:: Exercise ::
Identify every line in the records below that contains the word "dropdown", and copy each of those lines.
___ Input
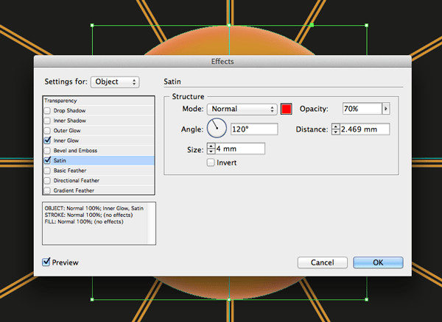The image size is (442, 322).
Task: Open the Mode dropdown set to Normal
Action: coord(242,109)
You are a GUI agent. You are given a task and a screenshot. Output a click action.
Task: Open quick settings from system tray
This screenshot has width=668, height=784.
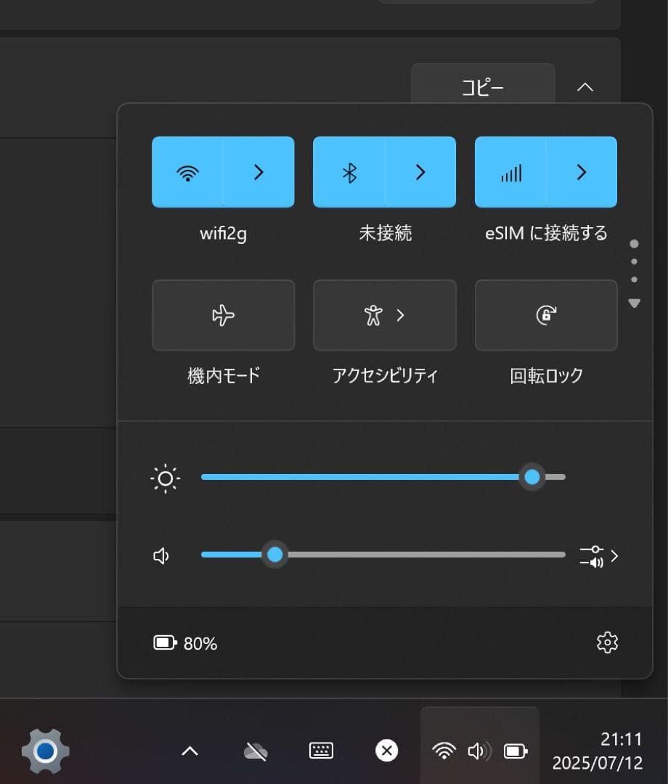479,751
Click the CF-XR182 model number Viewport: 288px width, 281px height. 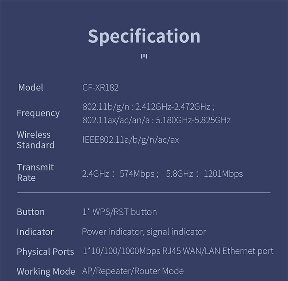point(100,88)
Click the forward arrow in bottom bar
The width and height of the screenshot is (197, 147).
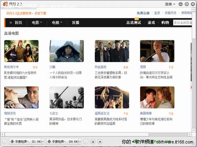[86, 141]

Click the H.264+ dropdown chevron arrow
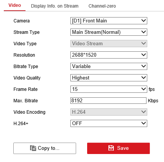tap(143, 123)
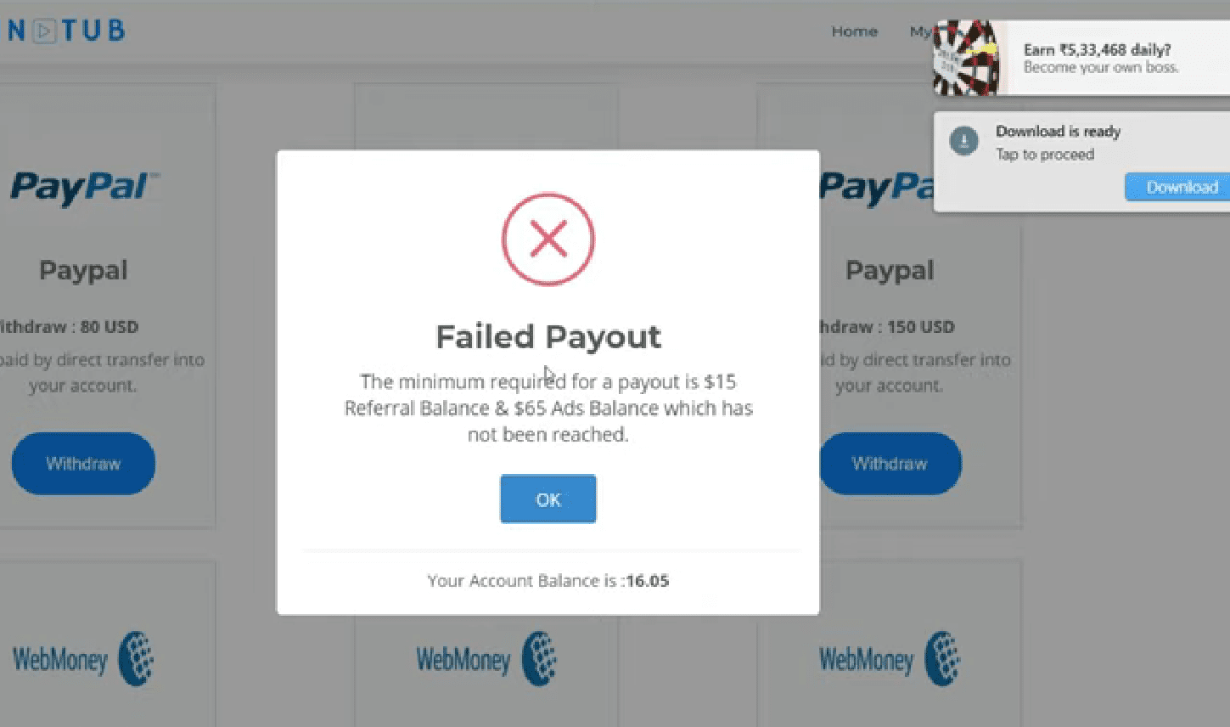Click the dartboard ad thumbnail image
Viewport: 1230px width, 727px height.
(967, 58)
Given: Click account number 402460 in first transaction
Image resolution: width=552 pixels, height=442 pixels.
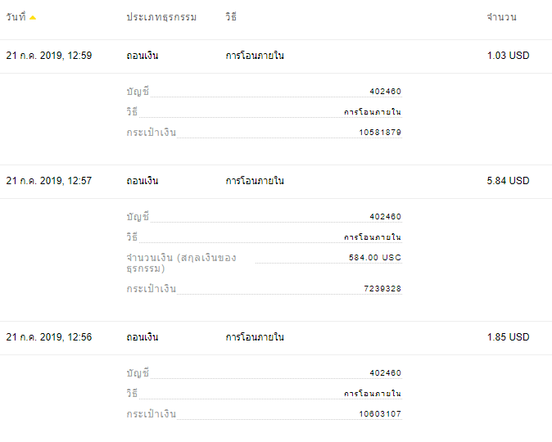Looking at the screenshot, I should click(386, 92).
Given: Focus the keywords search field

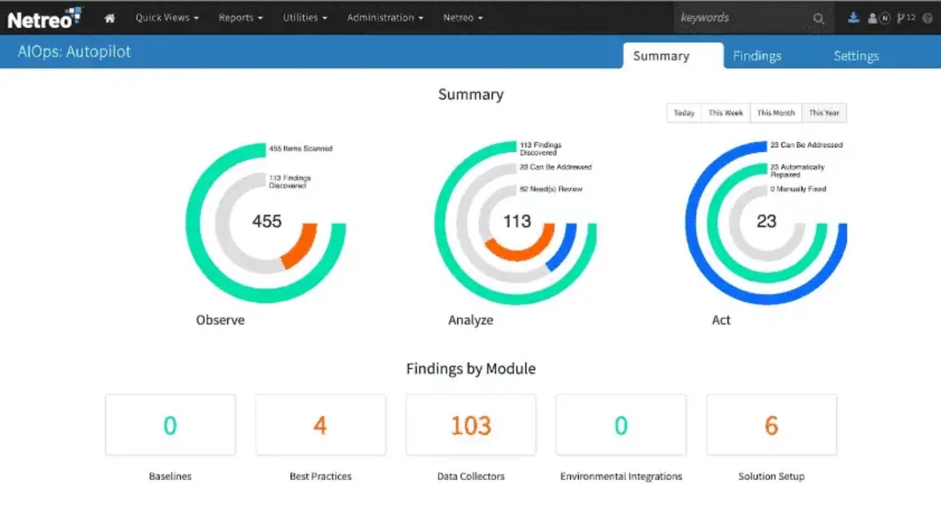Looking at the screenshot, I should pyautogui.click(x=743, y=18).
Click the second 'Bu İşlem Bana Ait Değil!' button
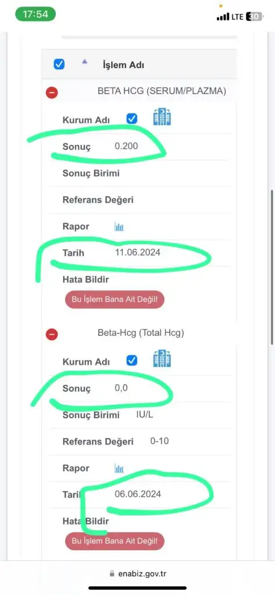Screen dimensions: 275x595 tap(115, 541)
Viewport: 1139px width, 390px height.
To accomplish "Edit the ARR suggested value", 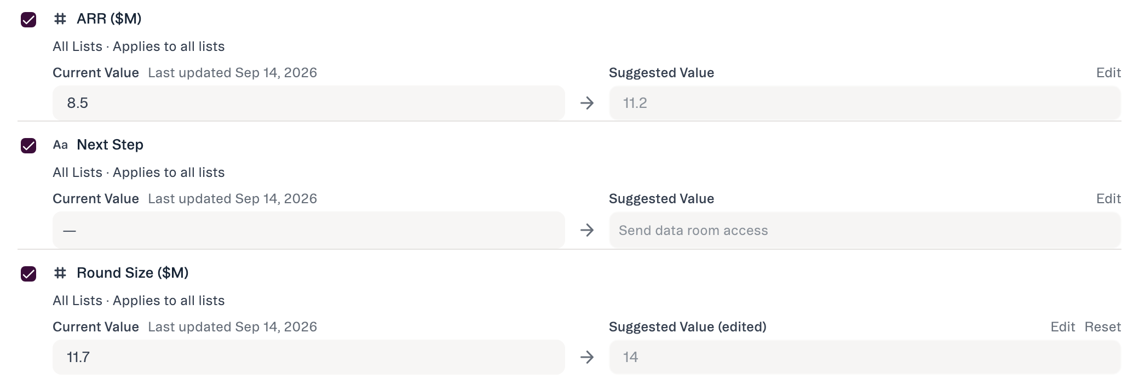I will (1108, 73).
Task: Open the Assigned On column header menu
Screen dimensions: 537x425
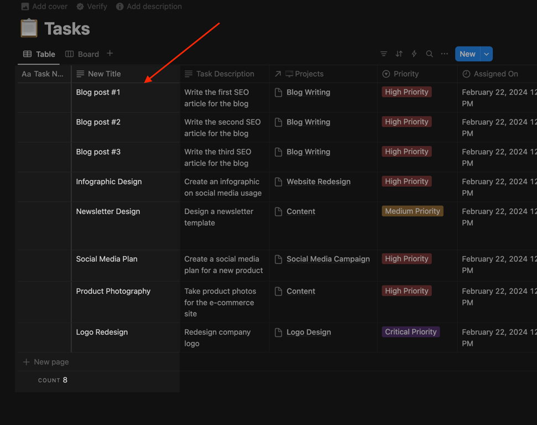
______
:: Exercise output ::
Task: Open the Mode dropdown set to Normal
Click the H.264+ dropdown chevron arrow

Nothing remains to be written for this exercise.